#### STUDY MATERIAL

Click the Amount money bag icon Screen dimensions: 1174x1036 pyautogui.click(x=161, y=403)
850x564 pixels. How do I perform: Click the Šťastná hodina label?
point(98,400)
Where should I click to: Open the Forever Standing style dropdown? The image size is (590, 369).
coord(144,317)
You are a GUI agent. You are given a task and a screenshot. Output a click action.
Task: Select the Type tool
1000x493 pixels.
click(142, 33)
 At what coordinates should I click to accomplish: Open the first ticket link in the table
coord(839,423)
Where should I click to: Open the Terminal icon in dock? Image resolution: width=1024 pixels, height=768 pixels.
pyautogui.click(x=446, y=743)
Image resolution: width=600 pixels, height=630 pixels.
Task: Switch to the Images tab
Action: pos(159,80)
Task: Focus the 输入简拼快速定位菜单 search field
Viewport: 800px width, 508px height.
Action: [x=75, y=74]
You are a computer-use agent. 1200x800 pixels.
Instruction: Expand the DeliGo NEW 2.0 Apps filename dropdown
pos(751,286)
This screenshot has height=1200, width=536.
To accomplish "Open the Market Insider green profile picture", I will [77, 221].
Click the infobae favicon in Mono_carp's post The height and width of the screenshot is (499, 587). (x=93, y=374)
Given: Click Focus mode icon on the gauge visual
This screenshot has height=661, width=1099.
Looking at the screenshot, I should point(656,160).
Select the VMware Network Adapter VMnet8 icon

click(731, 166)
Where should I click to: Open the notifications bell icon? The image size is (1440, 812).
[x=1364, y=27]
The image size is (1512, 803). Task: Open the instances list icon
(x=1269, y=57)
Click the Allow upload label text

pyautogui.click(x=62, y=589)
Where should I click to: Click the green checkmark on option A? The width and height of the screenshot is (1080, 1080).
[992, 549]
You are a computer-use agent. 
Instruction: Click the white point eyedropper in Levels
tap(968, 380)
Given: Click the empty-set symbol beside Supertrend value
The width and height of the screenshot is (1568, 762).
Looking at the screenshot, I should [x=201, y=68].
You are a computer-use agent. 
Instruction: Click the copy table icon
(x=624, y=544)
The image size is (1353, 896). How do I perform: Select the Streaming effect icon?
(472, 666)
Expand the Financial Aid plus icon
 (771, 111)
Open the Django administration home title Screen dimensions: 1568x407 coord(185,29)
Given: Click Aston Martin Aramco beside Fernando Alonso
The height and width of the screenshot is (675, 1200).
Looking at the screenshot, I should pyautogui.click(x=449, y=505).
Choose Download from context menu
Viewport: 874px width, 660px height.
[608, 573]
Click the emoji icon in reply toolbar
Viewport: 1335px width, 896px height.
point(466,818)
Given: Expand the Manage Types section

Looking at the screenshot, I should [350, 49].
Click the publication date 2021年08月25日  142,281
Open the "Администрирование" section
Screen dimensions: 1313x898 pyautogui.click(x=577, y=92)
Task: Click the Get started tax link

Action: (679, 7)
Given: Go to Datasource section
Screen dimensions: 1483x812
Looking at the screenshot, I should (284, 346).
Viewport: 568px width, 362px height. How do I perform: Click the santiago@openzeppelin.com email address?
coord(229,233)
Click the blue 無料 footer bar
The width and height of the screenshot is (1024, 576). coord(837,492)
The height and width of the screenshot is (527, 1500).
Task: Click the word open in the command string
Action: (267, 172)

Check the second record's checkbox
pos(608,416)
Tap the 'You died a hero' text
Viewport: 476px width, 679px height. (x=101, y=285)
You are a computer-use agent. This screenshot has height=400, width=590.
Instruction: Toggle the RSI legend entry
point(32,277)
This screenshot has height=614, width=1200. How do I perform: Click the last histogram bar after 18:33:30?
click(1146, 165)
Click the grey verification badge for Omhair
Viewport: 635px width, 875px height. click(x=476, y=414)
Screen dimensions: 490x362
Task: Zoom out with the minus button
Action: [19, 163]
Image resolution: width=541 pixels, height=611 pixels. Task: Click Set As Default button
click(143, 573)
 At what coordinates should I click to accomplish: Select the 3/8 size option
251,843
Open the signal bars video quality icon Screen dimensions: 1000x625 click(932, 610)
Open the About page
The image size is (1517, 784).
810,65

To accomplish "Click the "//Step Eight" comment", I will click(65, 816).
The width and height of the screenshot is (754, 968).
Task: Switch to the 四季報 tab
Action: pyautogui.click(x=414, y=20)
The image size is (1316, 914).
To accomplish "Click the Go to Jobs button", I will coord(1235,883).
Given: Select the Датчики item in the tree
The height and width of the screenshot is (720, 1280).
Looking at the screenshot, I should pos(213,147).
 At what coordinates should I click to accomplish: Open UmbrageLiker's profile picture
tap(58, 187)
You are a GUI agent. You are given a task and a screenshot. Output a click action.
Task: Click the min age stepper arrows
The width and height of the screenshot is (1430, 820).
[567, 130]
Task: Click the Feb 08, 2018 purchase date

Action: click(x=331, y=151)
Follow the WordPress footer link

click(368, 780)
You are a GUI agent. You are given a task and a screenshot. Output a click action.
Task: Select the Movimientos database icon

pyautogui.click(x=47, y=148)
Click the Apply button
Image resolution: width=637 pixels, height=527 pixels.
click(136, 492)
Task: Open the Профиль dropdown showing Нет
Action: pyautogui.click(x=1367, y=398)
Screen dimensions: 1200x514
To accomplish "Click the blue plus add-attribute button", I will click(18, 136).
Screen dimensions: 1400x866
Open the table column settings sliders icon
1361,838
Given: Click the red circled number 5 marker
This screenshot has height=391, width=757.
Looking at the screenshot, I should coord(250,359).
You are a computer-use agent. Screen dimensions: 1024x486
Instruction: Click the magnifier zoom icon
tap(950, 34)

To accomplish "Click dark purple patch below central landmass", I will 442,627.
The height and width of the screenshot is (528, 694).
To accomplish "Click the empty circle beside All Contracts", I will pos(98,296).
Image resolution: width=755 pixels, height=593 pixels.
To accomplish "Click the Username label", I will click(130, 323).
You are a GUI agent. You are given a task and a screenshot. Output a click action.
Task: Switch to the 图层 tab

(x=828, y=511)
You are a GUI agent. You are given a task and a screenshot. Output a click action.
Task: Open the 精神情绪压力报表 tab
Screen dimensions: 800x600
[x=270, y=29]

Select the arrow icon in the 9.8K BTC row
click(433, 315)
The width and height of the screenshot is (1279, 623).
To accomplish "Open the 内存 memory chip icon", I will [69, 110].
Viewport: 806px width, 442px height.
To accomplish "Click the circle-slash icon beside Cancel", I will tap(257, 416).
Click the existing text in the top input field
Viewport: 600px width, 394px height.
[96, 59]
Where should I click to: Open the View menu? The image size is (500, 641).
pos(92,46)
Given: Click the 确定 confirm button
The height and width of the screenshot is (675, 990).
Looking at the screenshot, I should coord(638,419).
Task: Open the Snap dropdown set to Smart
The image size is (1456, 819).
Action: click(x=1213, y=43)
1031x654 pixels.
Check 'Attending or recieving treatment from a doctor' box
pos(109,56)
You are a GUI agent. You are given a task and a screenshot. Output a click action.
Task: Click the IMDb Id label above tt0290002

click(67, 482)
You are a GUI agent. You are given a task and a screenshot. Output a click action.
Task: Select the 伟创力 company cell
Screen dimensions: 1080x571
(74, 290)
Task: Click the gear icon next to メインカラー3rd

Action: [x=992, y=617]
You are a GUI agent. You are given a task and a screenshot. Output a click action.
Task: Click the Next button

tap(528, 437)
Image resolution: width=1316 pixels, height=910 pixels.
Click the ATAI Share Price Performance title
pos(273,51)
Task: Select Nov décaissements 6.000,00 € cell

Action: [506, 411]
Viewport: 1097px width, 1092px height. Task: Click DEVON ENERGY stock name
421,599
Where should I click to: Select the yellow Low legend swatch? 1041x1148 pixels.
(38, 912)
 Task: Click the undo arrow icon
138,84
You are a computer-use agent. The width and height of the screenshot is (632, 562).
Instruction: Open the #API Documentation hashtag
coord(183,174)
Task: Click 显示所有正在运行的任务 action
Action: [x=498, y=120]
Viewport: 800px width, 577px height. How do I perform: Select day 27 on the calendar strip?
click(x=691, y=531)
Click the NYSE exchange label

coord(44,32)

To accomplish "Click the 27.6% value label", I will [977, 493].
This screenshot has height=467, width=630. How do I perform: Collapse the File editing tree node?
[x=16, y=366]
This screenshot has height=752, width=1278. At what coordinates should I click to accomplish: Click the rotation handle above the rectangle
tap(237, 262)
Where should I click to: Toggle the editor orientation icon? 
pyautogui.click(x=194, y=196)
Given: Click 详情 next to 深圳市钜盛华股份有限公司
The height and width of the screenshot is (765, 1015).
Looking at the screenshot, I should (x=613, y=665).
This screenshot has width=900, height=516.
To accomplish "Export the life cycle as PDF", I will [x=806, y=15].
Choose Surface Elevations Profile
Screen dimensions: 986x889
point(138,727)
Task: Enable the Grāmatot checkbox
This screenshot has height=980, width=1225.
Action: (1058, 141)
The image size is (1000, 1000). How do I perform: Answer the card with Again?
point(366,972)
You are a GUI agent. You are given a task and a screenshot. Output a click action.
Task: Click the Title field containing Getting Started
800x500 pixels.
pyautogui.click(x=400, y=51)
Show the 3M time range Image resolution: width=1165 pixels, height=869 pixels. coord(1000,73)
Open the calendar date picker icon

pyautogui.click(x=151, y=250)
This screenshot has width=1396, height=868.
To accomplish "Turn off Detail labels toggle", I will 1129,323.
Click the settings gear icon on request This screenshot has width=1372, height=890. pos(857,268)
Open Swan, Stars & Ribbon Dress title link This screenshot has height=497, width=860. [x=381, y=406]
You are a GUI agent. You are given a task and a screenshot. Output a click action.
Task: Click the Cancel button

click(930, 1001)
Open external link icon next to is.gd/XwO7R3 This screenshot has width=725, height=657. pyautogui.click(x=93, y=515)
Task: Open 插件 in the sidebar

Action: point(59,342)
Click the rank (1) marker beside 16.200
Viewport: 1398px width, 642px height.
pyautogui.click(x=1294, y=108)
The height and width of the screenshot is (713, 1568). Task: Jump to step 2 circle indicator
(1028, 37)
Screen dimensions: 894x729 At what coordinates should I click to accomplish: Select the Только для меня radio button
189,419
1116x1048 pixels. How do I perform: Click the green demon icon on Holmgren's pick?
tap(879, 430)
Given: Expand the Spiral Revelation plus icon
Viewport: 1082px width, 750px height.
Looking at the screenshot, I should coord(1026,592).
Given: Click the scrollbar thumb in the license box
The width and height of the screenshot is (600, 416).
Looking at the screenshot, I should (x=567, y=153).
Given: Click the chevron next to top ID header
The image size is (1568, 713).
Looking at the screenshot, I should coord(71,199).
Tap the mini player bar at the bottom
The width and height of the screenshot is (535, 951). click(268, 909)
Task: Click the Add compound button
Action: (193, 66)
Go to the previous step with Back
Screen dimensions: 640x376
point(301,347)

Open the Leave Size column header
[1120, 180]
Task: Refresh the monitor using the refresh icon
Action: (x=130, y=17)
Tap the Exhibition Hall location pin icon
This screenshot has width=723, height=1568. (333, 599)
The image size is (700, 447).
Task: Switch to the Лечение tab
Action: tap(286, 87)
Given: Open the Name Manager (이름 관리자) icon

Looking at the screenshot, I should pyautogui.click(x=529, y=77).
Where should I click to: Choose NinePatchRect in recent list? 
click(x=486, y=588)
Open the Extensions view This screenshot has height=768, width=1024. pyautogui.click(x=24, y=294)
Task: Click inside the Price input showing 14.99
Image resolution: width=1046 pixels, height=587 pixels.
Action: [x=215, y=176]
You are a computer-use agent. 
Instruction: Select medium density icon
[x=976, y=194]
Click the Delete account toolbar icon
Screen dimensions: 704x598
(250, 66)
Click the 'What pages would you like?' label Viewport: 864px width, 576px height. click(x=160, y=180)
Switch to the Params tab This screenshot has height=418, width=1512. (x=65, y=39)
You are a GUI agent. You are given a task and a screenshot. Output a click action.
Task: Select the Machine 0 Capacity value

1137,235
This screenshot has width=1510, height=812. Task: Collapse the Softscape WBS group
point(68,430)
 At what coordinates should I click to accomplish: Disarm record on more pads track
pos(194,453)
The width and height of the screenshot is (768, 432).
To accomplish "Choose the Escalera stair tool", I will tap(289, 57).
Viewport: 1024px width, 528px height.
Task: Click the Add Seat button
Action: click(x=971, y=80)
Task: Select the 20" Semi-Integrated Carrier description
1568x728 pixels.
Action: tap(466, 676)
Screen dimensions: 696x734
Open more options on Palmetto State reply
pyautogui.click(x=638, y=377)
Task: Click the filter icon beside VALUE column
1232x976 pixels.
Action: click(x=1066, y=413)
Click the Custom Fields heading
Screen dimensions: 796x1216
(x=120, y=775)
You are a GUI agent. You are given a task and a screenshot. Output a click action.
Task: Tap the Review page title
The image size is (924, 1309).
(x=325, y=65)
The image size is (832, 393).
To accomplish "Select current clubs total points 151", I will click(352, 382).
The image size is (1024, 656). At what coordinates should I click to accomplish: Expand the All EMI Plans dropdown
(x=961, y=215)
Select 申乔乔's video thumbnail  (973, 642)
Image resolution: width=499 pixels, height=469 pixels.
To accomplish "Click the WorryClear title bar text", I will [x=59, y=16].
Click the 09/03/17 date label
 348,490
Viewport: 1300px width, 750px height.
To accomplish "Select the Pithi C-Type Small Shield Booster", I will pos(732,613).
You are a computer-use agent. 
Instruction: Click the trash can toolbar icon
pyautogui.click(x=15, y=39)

########

**WORK TASK**
Please reproduce, exactly as they appear above, the lines from the line containing "Instruction: Click the magnifier zoom icon" up to and including the line containing "Task: Select the 伟创力 company cell".

**WRITTEN ANSWER**
Instruction: Click the magnifier zoom icon
tap(950, 34)

To accomplish "Click dark purple patch below central landmass", I will 442,627.
The height and width of the screenshot is (528, 694).
To accomplish "Click the empty circle beside All Contracts", I will pos(98,296).
Image resolution: width=755 pixels, height=593 pixels.
To accomplish "Click the Username label", I will click(130, 323).
You are a GUI agent. You are given a task and a screenshot. Output a click action.
Task: Switch to the 图层 tab

(x=828, y=511)
You are a GUI agent. You are given a task and a screenshot. Output a click action.
Task: Open the 精神情绪压力报表 tab
Screen dimensions: 800x600
[x=270, y=29]

Select the arrow icon in the 9.8K BTC row
click(433, 315)
The width and height of the screenshot is (1279, 623).
To accomplish "Open the 内存 memory chip icon", I will [69, 110].
Viewport: 806px width, 442px height.
To accomplish "Click the circle-slash icon beside Cancel", I will tap(257, 416).
Click the existing text in the top input field
Viewport: 600px width, 394px height.
[96, 59]
Where should I click to: Open the View menu? The image size is (500, 641).
pos(92,46)
Given: Click the 确定 confirm button
The height and width of the screenshot is (675, 990).
Looking at the screenshot, I should coord(638,419).
Task: Open the Snap dropdown set to Smart
The image size is (1456, 819).
Action: click(x=1213, y=43)
1031x654 pixels.
Check 'Attending or recieving treatment from a doctor' box
pos(109,56)
You are a GUI agent. You are given a task and a screenshot. Output a click action.
Task: Click the IMDb Id label above tt0290002

click(67, 482)
You are a GUI agent. You are given a task and a screenshot. Output a click action.
Task: Select the 伟创力 company cell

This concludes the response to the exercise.